When atheists summarily dismiss such common ideas as the immortality of the soul or the afterlife on the grounds that they have never found any empirical proofs for either, they are asking for experiential evidence in a domain that is entirely beyond the reach of the senses. In this domain, Kant argues, the absence of such evidence cannot be used as the evidence for absence.


Kant's argument is certainly worthy or consideration and perhaps it can not be easily dismissed. However, where D'Souza's argument falls apart is in trying to use Kant's admittedly "secular" argument to apply to religion. It is quite possible that there is a true "reality" out there which cannot be perceived by humans. However, most religions do not admit to ignorance of this reality. On the contrary, they seem to know quite a bit about what will happen to souls in the afterlife. Whole treatises have been written about things which cannot be perceived by humans - from glimpses into Heaven to compendia of Angels and Demons. As soon as this extra-sensory world intersects with our world, there is a breakdown in the Kantian argument of non-perception and therefore D'Souza's argument falls apart.

2 Comments:

Anonymous Anonymous said...

You are greatly mistaken about religions say and don't say about things that they know and don't know.

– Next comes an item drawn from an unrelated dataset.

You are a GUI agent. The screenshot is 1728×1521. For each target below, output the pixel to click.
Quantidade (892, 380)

When a person says. "I have been taught that there are angels that do x and y." They are not claiming to have been able to directly experience the angels doing x and y. They are claiming that at one point in history, some of that information was transferred over. Possibly even as a metaophor for the copy of reality that we can relate to.

Kant's arguments apply directly to religion, because that is what he was arguing about. (he just wrapped everything in secular terms to be more agreeable amonsgst his peers)

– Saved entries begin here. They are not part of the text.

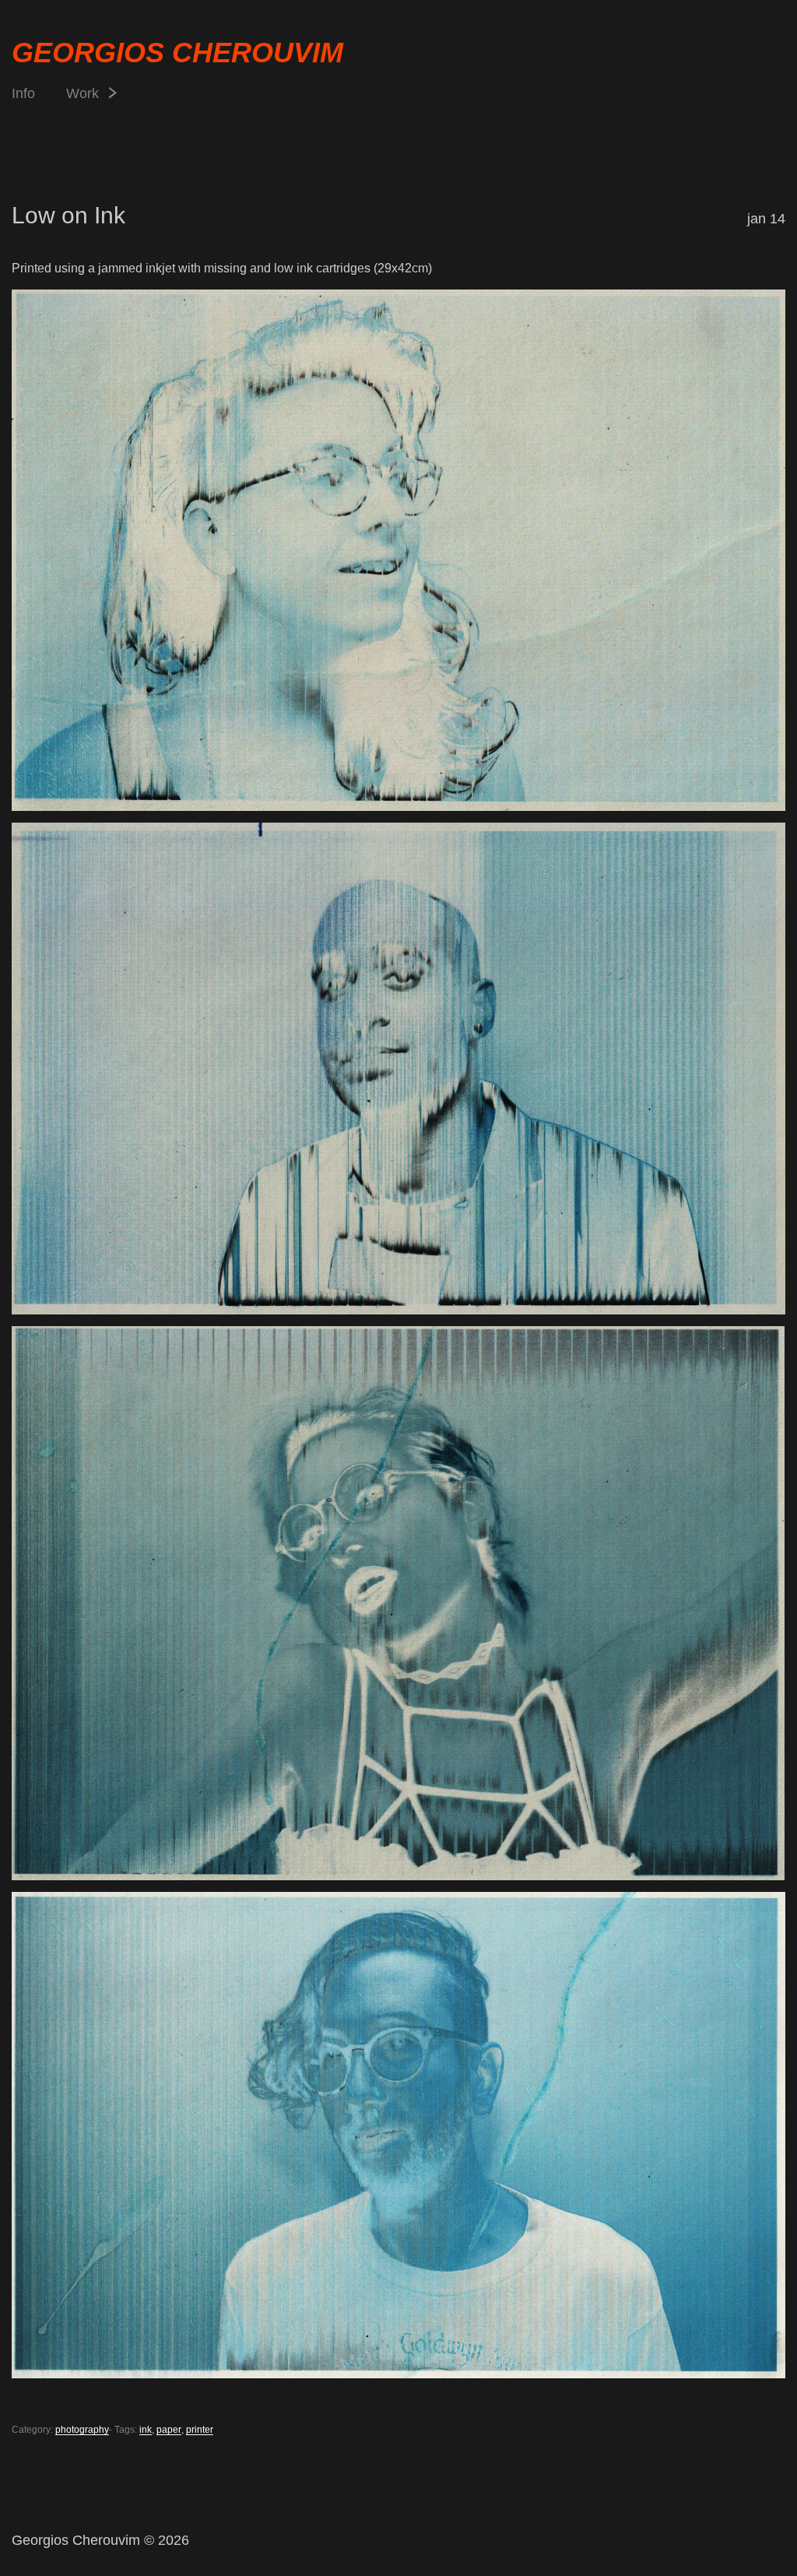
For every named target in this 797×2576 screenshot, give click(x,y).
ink (145, 2429)
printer (199, 2429)
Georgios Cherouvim (177, 52)
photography (82, 2429)
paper (168, 2429)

December 04, 2008 3:29 PM  
Blogger e-kvetcher said...

On the contrary, Daganev, it is you who is greatly mistaken. There are many instances in the Talmud and the Tanach of angels and other spiritual beings appearing directly to humans and interacting with them. Dead spirits speak to the living. Demons can be detected through various magic rituals.
Christianity is replete with interactions with the spiritual world.

Unless you are saying all religion is metaphorical, these are documented examples of people claiming to directly interact with the spiritual world.